In theory, that should be the end of the case. But the appeals court has yet to issue its formal mandate to make its ruling on the case take effect. As such, Judge Ali’s ruling and order are still in place until the court changes its mind.

Because of this delay, the administration is in a legal and logistical rush to try and prevent being forced to have to release the nearly $12 billion in USAID grants before the fiscal year ends in a month at the end of September.

Emergency Injunction to the Supreme Court

In a Tuesday filing to the Supreme Court in response to the appeal court’s decision, U.S. Solicitor General D. John Sauer made the case that the justices need to act before Sept. 30 if they don’t want the administration to “rapidly obligate $12 billion in foreign-aid funds.”

“The Constitution, however, contemplates no such circumstance,” Sauer wrote in his emergency injunction to the high court. “Congress did not upset the delicate interbranch balance by allowing for unlimited, unconstrained private suits.”

Sauer’s position is that the court has no business weighing in and that “any lingering dispute about the proper disposition of funds that the President seeks to rescind shortly before they expire should be left to the political branches, not effectively prejudged by the district court.”

The aid groups at the center of the lawsuit contend just the opposite.

Their case, as outlined in court documents, is that the president simply cannot order that money, once Congress has decided to spend it, not be spent.

The Trump administration’s legal position, by contrast, is that the president has the power to veto laws and decisions made by Congress, and Congress should have to come to the president to lift the freeze.

The case law the plaintiffs are using to support their argument is primarily found in the Impoundment Control Act (ICA), a federal statute first passed in the 1970s to restrict the executive branch’s power in federal spending. The APA is also in play as the administration reviews whether the aid should be approved.

But in theory, the plaintiffs don’t even need a ruling to make their case.

Judge Ali, in his February decision, has already said that the president can’t act against a congressional decision to appropriate the funding, and the appeals court has ruled on the case. All that remains is for the appeals court to actually make its ruling take effect.

What the plaintiffs and defendant agencies want is a definitive ruling one way or another. In the meantime, the clock continues to tick as the fiscal year 2020 closes at the end of September.

The Supreme Court took up an almost identical question earlier this year. The narrow 5-4 decision on the freeze didn’t offer a categorical answer as to the future of the spending either.

In that decision, the justices ordered the district court to rehear the case in light of the more recent arguments and evidence brought by both sides. The latest filing for an emergency injunction by the Trump administration asks the justices to throw out the district court’s ruling and take over the dispute.

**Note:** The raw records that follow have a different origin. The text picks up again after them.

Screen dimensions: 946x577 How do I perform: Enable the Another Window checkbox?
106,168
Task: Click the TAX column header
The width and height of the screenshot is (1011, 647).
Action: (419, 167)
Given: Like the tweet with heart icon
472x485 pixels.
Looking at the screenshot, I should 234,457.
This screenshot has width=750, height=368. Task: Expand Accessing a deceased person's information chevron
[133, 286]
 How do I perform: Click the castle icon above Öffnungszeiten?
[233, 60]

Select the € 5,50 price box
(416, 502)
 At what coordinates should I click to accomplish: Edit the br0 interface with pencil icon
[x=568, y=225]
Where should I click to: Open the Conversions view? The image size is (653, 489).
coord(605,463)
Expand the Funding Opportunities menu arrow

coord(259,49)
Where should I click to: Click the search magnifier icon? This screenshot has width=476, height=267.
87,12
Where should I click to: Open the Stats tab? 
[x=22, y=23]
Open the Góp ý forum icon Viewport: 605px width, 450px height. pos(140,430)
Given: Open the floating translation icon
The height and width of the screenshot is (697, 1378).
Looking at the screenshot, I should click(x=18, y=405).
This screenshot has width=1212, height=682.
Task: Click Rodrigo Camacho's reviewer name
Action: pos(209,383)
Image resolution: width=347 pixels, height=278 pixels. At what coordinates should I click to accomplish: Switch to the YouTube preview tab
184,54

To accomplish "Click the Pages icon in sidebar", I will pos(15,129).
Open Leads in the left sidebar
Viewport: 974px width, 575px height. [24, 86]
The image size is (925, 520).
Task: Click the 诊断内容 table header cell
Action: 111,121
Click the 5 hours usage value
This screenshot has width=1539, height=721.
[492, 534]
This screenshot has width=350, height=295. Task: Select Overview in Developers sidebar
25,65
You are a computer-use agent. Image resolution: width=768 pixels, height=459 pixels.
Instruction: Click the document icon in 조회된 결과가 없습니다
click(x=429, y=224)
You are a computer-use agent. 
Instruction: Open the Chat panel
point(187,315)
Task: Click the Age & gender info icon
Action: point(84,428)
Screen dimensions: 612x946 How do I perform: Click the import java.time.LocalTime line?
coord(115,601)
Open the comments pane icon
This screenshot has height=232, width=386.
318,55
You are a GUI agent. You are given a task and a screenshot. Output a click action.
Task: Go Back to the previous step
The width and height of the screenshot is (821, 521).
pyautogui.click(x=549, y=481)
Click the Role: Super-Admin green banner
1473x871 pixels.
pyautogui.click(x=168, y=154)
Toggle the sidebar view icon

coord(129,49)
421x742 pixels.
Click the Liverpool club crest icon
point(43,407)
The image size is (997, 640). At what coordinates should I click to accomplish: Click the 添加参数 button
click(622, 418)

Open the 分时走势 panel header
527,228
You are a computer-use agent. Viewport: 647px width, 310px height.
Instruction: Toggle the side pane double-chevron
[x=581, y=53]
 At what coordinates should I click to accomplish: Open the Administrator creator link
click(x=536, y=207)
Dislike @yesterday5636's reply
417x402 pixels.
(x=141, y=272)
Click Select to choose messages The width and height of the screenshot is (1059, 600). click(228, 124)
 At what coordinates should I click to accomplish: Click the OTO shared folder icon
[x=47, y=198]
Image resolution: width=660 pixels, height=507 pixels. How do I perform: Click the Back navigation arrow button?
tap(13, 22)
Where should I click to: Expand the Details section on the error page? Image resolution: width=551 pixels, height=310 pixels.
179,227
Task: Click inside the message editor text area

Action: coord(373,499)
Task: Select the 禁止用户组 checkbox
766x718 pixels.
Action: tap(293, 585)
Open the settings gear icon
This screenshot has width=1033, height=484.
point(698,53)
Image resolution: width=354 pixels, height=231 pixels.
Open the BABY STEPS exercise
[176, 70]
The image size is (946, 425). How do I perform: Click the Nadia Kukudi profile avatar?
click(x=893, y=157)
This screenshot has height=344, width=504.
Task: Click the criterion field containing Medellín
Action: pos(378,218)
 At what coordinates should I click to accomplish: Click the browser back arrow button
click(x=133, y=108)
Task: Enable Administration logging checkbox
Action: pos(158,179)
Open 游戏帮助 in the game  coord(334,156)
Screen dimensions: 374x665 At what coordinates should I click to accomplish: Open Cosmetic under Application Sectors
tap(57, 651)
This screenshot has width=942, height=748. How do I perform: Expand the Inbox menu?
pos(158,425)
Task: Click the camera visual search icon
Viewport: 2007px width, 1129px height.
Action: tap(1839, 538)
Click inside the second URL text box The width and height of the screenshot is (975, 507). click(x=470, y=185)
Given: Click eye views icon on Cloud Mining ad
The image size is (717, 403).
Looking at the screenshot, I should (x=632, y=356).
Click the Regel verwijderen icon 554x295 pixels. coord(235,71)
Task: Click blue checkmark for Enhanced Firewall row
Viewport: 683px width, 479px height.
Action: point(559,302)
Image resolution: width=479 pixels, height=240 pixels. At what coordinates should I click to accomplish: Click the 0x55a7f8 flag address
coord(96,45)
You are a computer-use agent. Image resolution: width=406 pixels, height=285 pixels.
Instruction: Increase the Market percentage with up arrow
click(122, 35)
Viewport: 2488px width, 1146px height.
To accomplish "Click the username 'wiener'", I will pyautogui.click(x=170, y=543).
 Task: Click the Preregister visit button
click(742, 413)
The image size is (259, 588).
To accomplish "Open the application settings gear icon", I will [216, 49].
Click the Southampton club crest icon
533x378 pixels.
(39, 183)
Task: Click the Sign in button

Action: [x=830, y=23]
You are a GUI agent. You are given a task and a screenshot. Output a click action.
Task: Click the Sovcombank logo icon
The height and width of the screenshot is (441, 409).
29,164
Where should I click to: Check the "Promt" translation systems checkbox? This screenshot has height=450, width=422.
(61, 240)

Tuesday’s emergency injunction filing to the Supreme Court doesn’t carry the day on its own. The Court could simply refuse to accept the filing, leaving the matter in the hands of the lower courts. Or, they could expedite the case and rule quickly on whether the administration is in the right or not.

The case, and Trump’s general executive power position on budget authority, will continue to get worked out in court as more battles over executive power over the budget and foreign aid spending crop up.